Wenn Bambus in der Natur verrottet stürzt sich eine Phalanx unterschiedlichster Bakterien und Pilze auf das Material. Gemeinsam zerlegen sie alle Holzbestandteile, und nach einigen Wochen bleibt nur ein Häufchen Humus übrig. Das ist sehr effektiv, bringt aber nicht das gewünschte Ergebnis. Zum Glück bevorzugt jede der Mikrobenarten einen bestimmten Anteil des Bambus-Holzes. Die Geschmäcker sind eben auch bei Bakterien verschieden.
So entstand die Idee, in den natürlichen Verrottungsprozess lenkend einzugreifen.
Zunächst war zu klären, welche Bakterienarten überhaupt am Verrotten von Bambus beteiligt sind. Es wurden 28 verschiedene Arten aus vier Familien gefunden, die in gemeinschaftlicher Arbeit solide Bambushalme in Staub verwandeln. Ein Paper über diese Forschung findest du hier.
In geschlossenen Behältern konnte man nun die Bedingungen so steuern, dass sich manche Bakterienarten besonders wohl fühlten, andere aber nicht.

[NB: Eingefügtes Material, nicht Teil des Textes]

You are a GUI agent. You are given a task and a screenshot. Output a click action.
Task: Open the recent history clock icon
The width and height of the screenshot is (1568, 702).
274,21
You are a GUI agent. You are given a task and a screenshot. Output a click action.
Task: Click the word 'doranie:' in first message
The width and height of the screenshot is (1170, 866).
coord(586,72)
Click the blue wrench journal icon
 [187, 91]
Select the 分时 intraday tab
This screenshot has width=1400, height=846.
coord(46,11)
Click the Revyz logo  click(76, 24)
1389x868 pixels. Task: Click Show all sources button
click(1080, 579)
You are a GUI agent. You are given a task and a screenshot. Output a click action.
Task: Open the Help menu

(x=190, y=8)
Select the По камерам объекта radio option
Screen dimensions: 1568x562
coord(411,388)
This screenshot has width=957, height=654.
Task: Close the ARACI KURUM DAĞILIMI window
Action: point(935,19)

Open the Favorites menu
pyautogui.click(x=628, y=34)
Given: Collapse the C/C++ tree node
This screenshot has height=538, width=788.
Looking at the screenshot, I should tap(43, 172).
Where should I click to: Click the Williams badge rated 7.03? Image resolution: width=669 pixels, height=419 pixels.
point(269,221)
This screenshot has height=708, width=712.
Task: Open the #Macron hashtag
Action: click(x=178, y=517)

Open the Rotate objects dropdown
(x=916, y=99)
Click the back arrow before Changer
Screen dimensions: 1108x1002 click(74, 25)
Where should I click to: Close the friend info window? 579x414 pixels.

Schießlich fand man Bedingungen unter denen sich nur diejenigen Bakterien vermehrten, die sich vom Material zwischen den Fasern ernähren. Das Ergebnis dieser “gesteuerten Verrottung” sind feine Bastfasern. Die separierten Rohfasern sind gewisser Maßen die “Knochen” von der Tafel der Bakterien. Eine chinesische Forschergruppe um Jiajia Fu hat das Verfahren entwickelt und 2011 patentiert.
Inzwischen ist es einer Schweizer Spinnerei gelungen, die Rohfasern mechanisch soweit aufzuabeiten, dass sie zusammen mit Baumwolle, Merino oder Seide zu einem feinen Mischgarn gesponnen werden können. Der Bambus-Anteil dieser Garne beträgt bis zu 70 Prozent. Garn aus 100 Prozent Bambusfasern kann unseres Wissens bisher nicht hergestellt werden.
Wir haben dieses besondere Garn – eine Mischung aus Bambus, Merino und Seide – in verschiedenen Tragetüchern verarbeitet, solange es erhältlich war. Die daraus entstandenen Babytragen überzeugten durch ihre angenehme Haptik und ihr temperaturausgleichendes Tragegefühl.
Später angebotene Garne aus „reinem Bambus“ erwiesen sich leider stets als Viskose. Da der Herstellungsprozess hier ein völlig anderer ist, haben wir uns bewusst dagegen entschieden, diese zu verwenden.